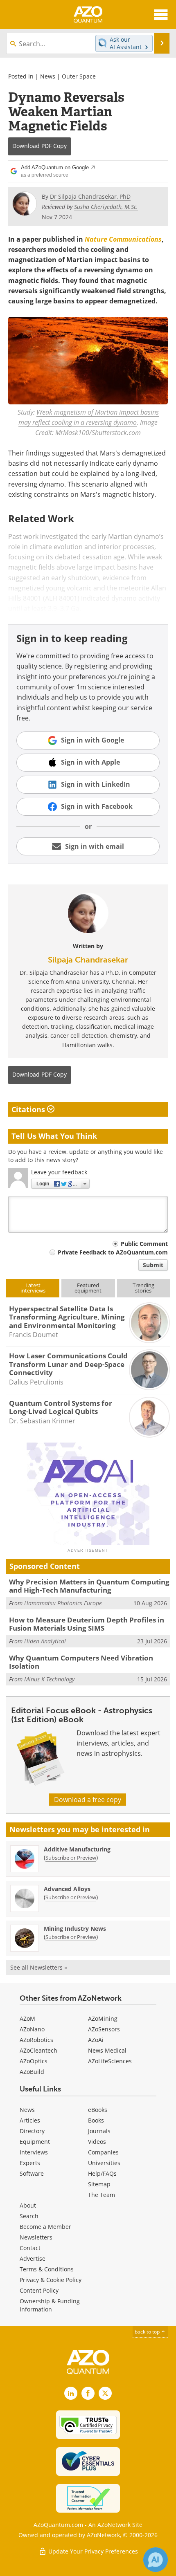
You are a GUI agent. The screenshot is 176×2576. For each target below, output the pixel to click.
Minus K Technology (49, 1679)
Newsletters (36, 2237)
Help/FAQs (102, 2173)
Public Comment (144, 1244)
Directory (32, 2131)
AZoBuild (32, 2072)
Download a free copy (87, 1799)
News (47, 76)
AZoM (27, 2018)
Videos (97, 2141)
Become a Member (45, 2226)
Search (29, 2216)
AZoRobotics (36, 2040)
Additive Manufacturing (77, 1849)
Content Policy (39, 2290)
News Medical (107, 2050)
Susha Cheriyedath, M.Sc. (106, 207)
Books (96, 2120)
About (28, 2205)
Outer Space (79, 76)
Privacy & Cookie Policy (50, 2280)
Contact (30, 2248)
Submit (153, 1265)
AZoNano (32, 2029)
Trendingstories (143, 1287)
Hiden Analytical (45, 1641)
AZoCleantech (38, 2050)
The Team (101, 2195)
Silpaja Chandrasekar (88, 960)
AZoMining (102, 2018)
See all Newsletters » (38, 1967)
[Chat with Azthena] (155, 2559)
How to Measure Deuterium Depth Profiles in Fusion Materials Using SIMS (86, 1624)
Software (32, 2173)
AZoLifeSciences (110, 2061)
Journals (99, 2131)
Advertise (32, 2258)
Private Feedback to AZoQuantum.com (113, 1252)
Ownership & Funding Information (50, 2305)
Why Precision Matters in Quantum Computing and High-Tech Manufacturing (89, 1586)
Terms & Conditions (47, 2269)
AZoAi (96, 2040)
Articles (30, 2120)
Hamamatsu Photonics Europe (63, 1603)
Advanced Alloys (67, 1889)
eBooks (97, 2110)
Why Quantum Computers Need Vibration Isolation (81, 1662)
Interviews (34, 2152)
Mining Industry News (75, 1928)
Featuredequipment (88, 1287)
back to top (148, 2331)
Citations (29, 1109)
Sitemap (99, 2184)
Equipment (35, 2141)
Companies (103, 2152)
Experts (30, 2163)
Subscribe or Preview (70, 1857)
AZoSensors (104, 2029)
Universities (104, 2163)
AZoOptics (33, 2061)
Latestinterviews (32, 1287)
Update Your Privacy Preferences (92, 2551)
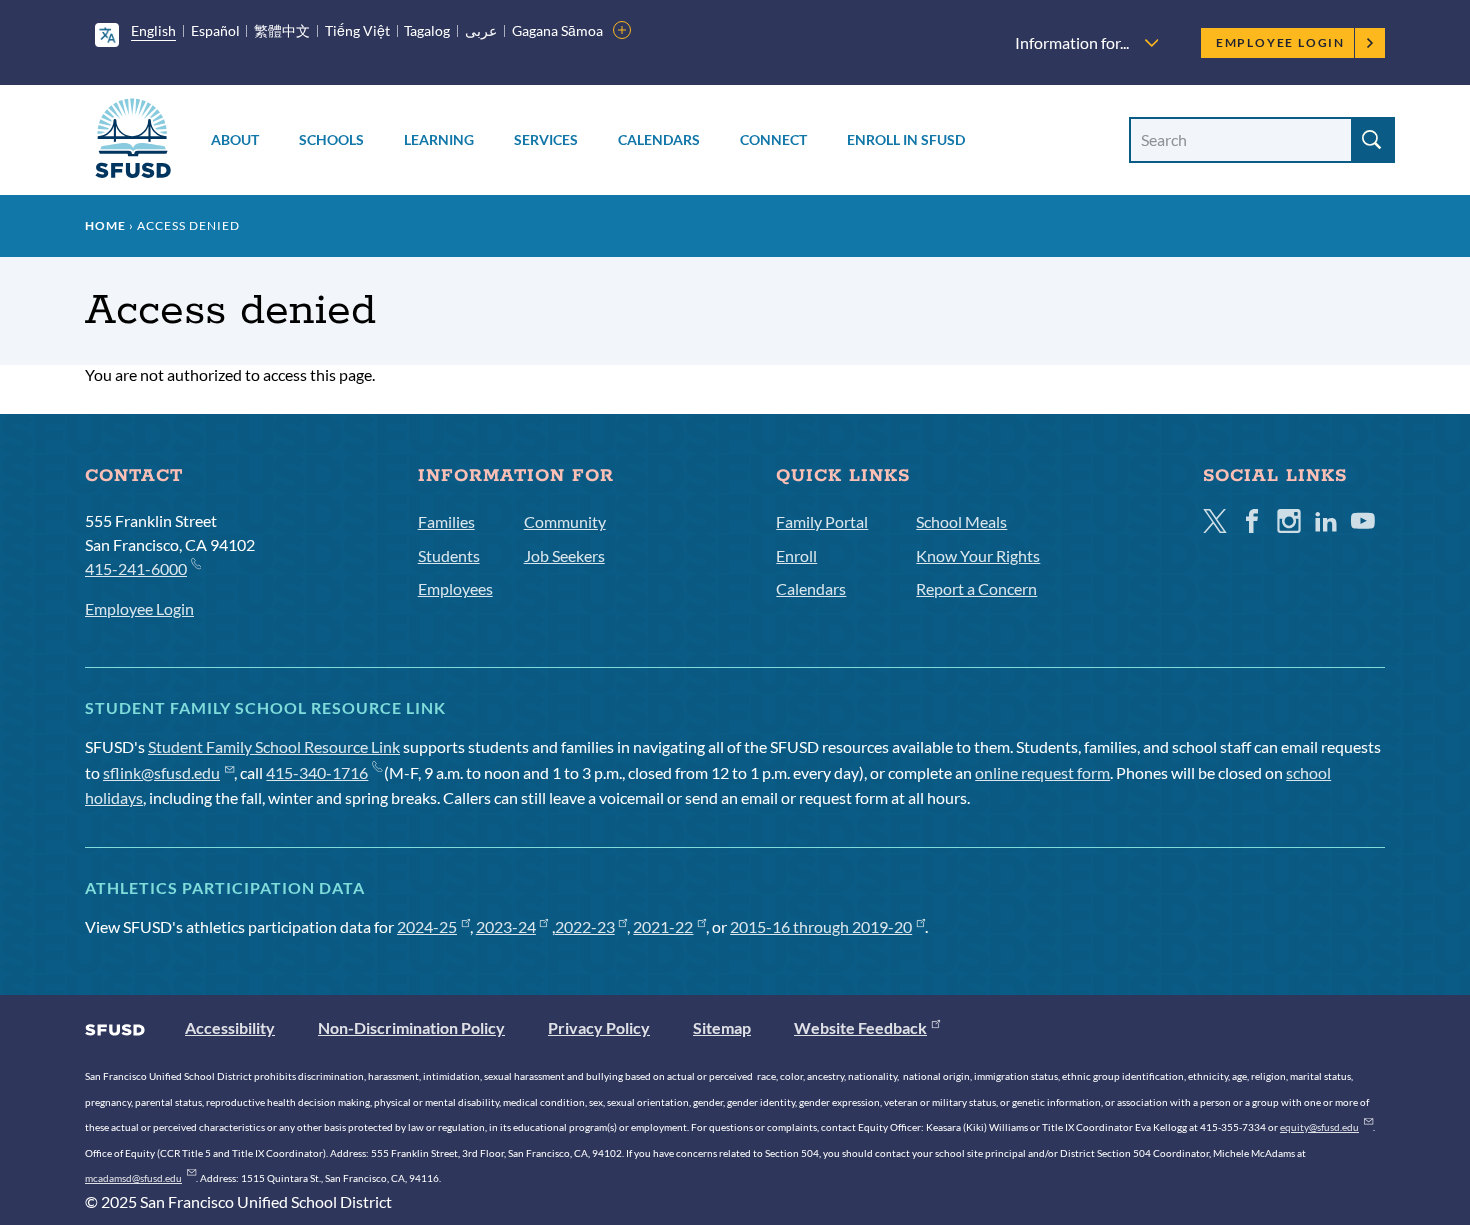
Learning (439, 139)
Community (565, 521)
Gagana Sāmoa (557, 30)
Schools (331, 139)
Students (449, 555)
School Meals (961, 521)
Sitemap (722, 1027)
____
◆ WHAT YOU HAVE TO DO ◆
Above are the records; from them, give again exactly the lines from the one containing "Public Comment (144, 1244)" to the one containing "Featuredequipment (88, 1287)", both lines included, and nothing more.

◆ SOLUTION ◆
Public Comment (144, 1244)
Directory (32, 2131)
AZoBuild (32, 2072)
Download a free copy (87, 1799)
News (47, 76)
AZoM (27, 2018)
Videos (97, 2141)
Become a Member (45, 2226)
Search (29, 2216)
AZoRobotics (36, 2040)
Additive Manufacturing (77, 1849)
Content Policy (39, 2290)
News Medical (107, 2050)
Susha Cheriyedath, M.Sc. (106, 207)
Books (96, 2120)
About (28, 2205)
Outer Space (79, 76)
Privacy & Cookie Policy (50, 2280)
Contact (30, 2248)
Submit (153, 1265)
AZoNano (32, 2029)
Trendingstories (143, 1287)
Hiden Analytical (45, 1641)
AZoCleantech (38, 2050)
The Team (101, 2195)
Silpaja Chandrasekar (88, 960)
AZoMining (102, 2018)
See all Newsletters » (38, 1967)
[Chat with Azthena] (155, 2559)
How to Measure Deuterium Depth Profiles in Fusion Materials Using SIMS (86, 1624)
Software (32, 2173)
AZoLifeSciences (110, 2061)
Journals (99, 2131)
Advertise (32, 2258)
Private Feedback to AZoQuantum.com (113, 1252)
Ownership & Funding Information (50, 2305)
Why Precision Matters in Quantum Computing and High-Tech Manufacturing (89, 1586)
Terms & Conditions (47, 2269)
AZoAi (96, 2040)
Articles (30, 2120)
Hamamatsu Photonics Europe (63, 1603)
Advanced Alloys (67, 1889)
eBooks (97, 2110)
Why Quantum Computers Need Vibration Isolation (81, 1662)
Interviews (34, 2152)
Mining Industry News (75, 1928)
Featuredequipment (88, 1287)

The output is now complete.